Exercise brief: Print the essay on industrial labor and capitalism below in full, word for word.

Text segment:
Note: This couldn’t have been written without the might of coffee.
Cue 18th century Europe, industrialisation sprung in. Top cats with bad hats are devising ways to increase labour and profits. They observe, to their detriment, that every labourer has a certain sustainable amount that can contributed. Human bodies certainly can’t toil over a longer amount of time.
It didn’t mean that labour was indispensable. Upon breaking waves, new waves crashed in. But the spectacle is clearly unavoidable. Industrialists didn’t value the health of their employees. Several humanists clearly despise this wastage of humanity to capitalism. Marx and Engels say that the system in fact responsible for this wastage by creating the class-based conflict, in which the working class works to its own physical and mental detriment.
In the early 20th century, Pinkertons and the general protection class form to protect the class interests. It had felt way too lucrative to suffer the consequences of expanding social welfare. After 2 world wars and a cold war, the clash between two major system, i.e., Capitalism and Communism, came to a halt in 1990s with US as its default victor. Francis Fukuyama coins this specific time as the “end of history”, having reach the end of progress. It would be more accurate to say, “End of liberal history”.

Records from a collection
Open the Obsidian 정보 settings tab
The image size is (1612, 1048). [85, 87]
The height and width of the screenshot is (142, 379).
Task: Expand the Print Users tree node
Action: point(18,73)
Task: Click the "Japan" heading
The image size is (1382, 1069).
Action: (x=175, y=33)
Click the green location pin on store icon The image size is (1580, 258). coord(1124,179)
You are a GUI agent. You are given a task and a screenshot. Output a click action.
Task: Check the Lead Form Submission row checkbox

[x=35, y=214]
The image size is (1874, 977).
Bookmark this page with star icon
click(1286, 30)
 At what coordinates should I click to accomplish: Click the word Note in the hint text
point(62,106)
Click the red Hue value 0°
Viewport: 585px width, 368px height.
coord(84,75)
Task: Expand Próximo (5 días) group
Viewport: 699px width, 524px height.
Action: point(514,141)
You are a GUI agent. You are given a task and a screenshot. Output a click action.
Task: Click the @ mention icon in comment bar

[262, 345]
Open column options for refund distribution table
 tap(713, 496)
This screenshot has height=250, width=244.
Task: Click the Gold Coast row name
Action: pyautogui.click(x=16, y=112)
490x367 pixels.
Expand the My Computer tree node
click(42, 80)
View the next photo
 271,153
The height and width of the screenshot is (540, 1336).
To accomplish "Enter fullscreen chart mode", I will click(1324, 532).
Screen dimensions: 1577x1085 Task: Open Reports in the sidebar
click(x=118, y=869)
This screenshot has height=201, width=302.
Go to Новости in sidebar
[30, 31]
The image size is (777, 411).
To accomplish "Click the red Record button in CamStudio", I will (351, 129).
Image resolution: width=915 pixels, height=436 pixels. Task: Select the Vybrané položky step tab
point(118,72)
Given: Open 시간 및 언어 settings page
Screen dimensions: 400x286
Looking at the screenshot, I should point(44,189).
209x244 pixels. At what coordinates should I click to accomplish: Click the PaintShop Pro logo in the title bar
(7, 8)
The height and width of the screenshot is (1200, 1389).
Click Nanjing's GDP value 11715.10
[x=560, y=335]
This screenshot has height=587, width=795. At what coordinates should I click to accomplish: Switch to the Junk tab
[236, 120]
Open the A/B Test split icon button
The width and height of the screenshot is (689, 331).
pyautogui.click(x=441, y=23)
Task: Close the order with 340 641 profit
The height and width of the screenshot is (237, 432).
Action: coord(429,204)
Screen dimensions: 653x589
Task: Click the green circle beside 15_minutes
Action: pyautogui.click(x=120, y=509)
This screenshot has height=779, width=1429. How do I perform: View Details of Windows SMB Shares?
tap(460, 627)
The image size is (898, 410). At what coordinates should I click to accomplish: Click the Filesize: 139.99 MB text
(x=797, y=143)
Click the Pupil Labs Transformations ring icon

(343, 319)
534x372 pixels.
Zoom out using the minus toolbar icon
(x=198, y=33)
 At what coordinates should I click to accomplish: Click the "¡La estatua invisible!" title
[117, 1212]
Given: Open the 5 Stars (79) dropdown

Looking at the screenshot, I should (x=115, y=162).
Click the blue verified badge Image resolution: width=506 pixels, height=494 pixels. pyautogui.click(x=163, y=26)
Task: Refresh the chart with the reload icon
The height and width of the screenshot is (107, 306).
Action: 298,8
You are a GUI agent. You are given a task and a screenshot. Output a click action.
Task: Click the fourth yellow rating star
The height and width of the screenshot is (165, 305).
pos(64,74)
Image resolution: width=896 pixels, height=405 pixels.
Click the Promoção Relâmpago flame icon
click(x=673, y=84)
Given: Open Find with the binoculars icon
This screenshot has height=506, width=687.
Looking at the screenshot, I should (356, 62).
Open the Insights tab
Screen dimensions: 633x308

Output below:
Note: This couldn’t have been written without the might of coffee.
Cue 18th century Europe, industrialisation sprung in. Top cats with bad hats are devising ways to increase labour and profits. They observe, to their detriment, that every labourer has a certain sustainable amount that can contributed. Human bodies certainly can’t toil over a longer amount of time.
It didn’t mean that labour was indispensable. Upon breaking waves, new waves crashed in. But the spectacle is clearly unavoidable. Industrialists didn’t value the health of their employees. Several humanists clearly despise this wastage of humanity to capitalism. Marx and Engels say that the system in fact responsible for this wastage by creating the class-based conflict, in which the working class works to its own physical and mental detriment.
In the early 20th century, Pinkertons and the general protection class form to protect the class interests. It had felt way too lucrative to suffer the consequences of expanding social welfare. After 2 world wars and a cold war, the clash between two major system, i.e., Capitalism and Communism, came to a halt in 1990s with US as its default victor. Francis Fukuyama coins this specific time as the “end of history”, having reach the end of progress. It would be more accurate to say, “End of liberal history”.